Unwetterwarnungen Sturm "Ignatz" sorgte für Strom- und Zugausfälle

Sturm "Ignatz" hat am Donnerstag in Mitteldeutschland für Verkehrsbehinderungen auf den Straßen und im Bahnverkehr gesorgt. In Nordrhein-Westfalen musste die Deutsche Bahn stundenweise den Fernverkehr einstellen. In allen drei Bundesländern in Mitteldeutschland kam es zu Stromausfällen. Tausende Haushalte waren betroffen.
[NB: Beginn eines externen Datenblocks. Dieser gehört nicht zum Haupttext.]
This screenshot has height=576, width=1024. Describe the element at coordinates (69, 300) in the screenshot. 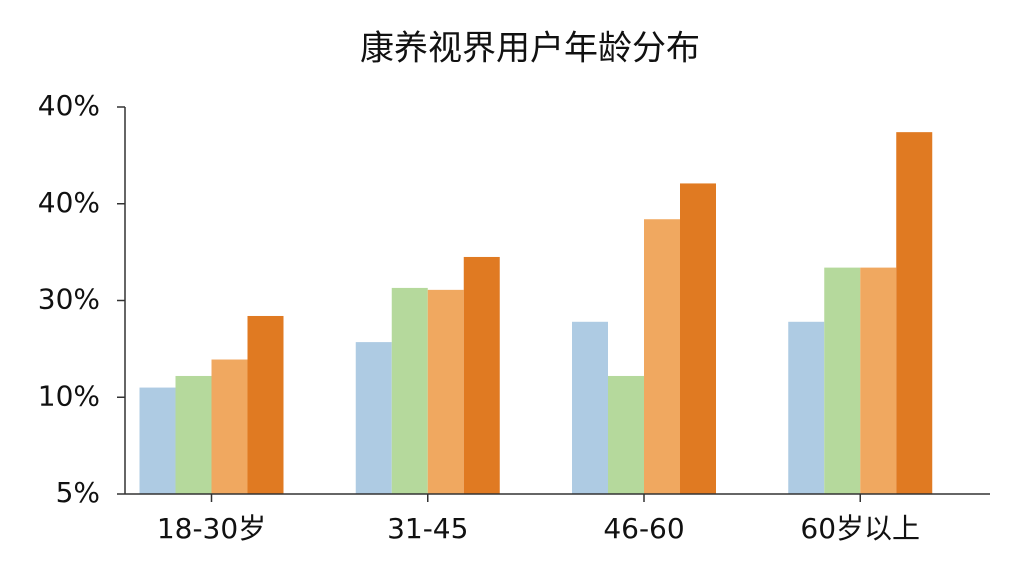

I see `y-tick-label: 30%` at that location.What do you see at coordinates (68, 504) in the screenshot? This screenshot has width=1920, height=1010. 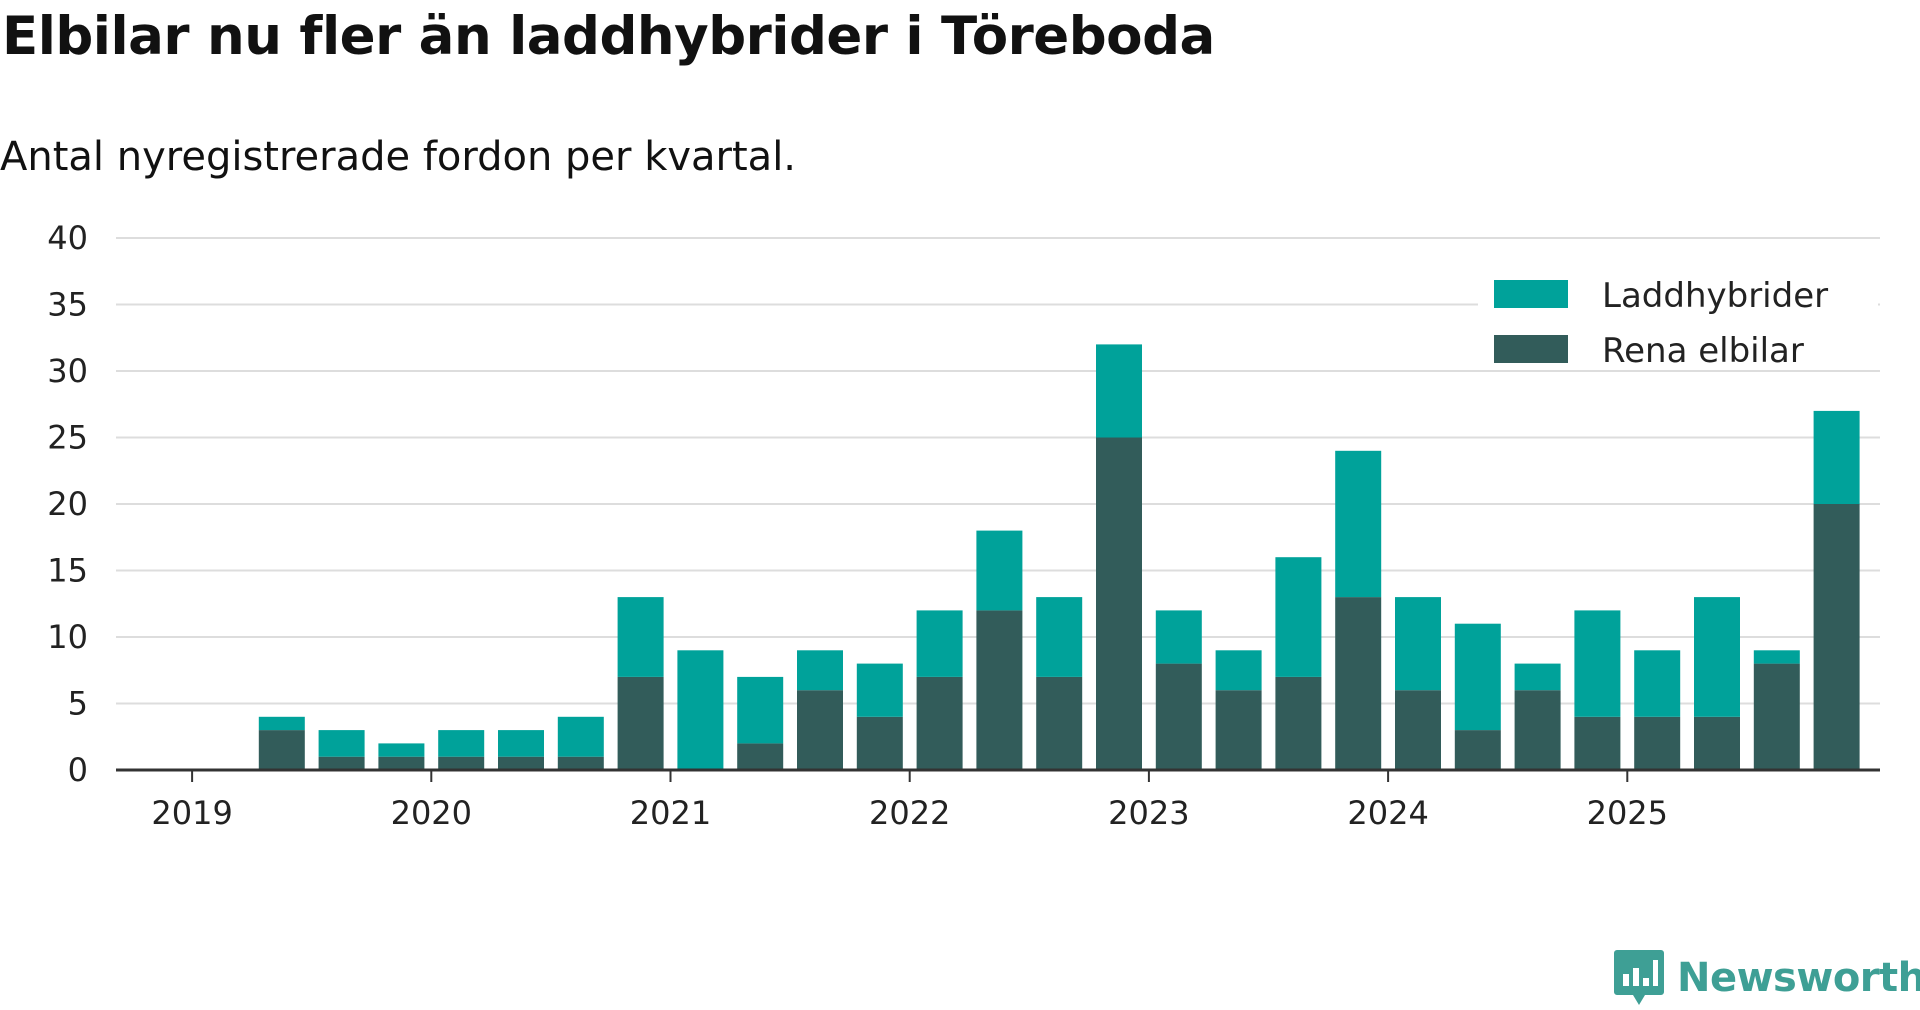 I see `y-tick-label: 20` at bounding box center [68, 504].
Ein Feuerwehrmann räumt Teile eines Baums von der Fahrbahn.
Vielerorts wurde die Feuerwehr gerufen, um umgestürzte Bäume zu beseitigen. Bildrechte: dpa

Der erste Herbststurm der Saison ist mit Orkanböen und teils auch Gewittern über weite Teile Deutschlands hinweggezogen. In Mitteldeutschland erreichte er am Donnerstag Geschwindigkeiten von 130 bis 150 Kilometern pro Stunde. Zahlreiche Bäume stürzten um, der Zugverkehr war erheblich gestört.
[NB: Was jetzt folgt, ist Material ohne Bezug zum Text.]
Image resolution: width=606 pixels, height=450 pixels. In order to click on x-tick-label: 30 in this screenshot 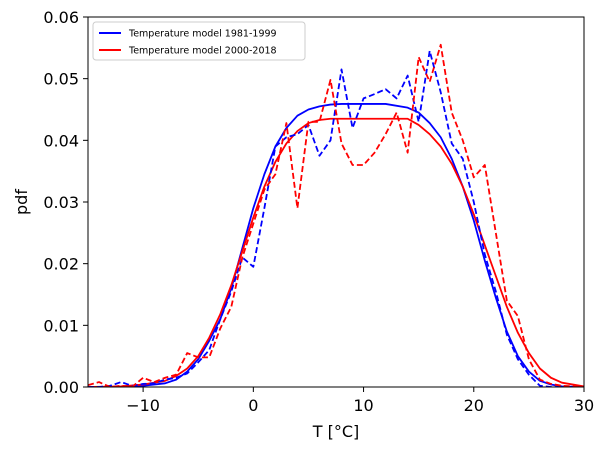, I will do `click(584, 406)`.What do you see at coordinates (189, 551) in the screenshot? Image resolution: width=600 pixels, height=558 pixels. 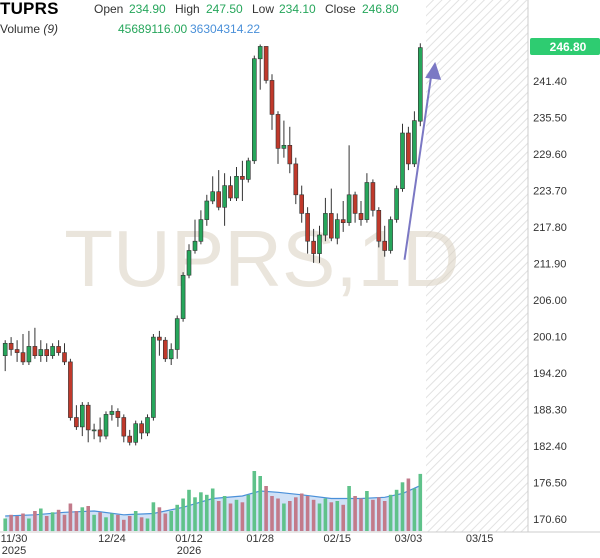 I see `x-tick-year-label: 2026` at bounding box center [189, 551].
In Thüringen, Sachsen und Sachsen-Anhalt musste die Bahn zeitweise den Regionalbahnverkehr einstellen, laut Bahn wird er gerade schrittweise wieder hochgefahren. Es kommt aber auch im Laufe des Freitags weiterhin zu Störungen und Verspätungen.

In Nordrhein-Westfalen, Thüringen und Sachsen war am Donnerstagvormittag stundenweise der gesamte Fernverkehr eingestellt worden. Inzwischen fahren die Züge wieder, doch gibt es weiterhin Ausfälle. So wurden einzelne Zugverbindungen zwischen Köln und Dresden und Frankfurt/Main und Dresden komplett gestrichen. Reisende werden gebeten, sich auf der Website der Bahn zu informieren.

Sachsen: Stromausfälle in Meißen und Riesa

Der Herbststurm hat in Teilen Sachsens für Stromausfälle gesorgt. Das Unternehmen SachsenEnergie teilte mit, dass unter anderem Meißen, Riesa, Dresden/Süd und Radeburg betroffen seien. Umstürzende Bäume oder herabfallende Ästen hätten Schäden an Stromleitungen verursacht. Wie viele Haushalte ohne Stromversorgung sind, konnte das Unternehmen nicht sagen. Man arbeite "mit Hochdruck" an der Reparatur, hieß es vom Unternehmen. Die komplette Wiederversorgung wird sich wohl erst im Laufe des heutigen Freitags einstellen.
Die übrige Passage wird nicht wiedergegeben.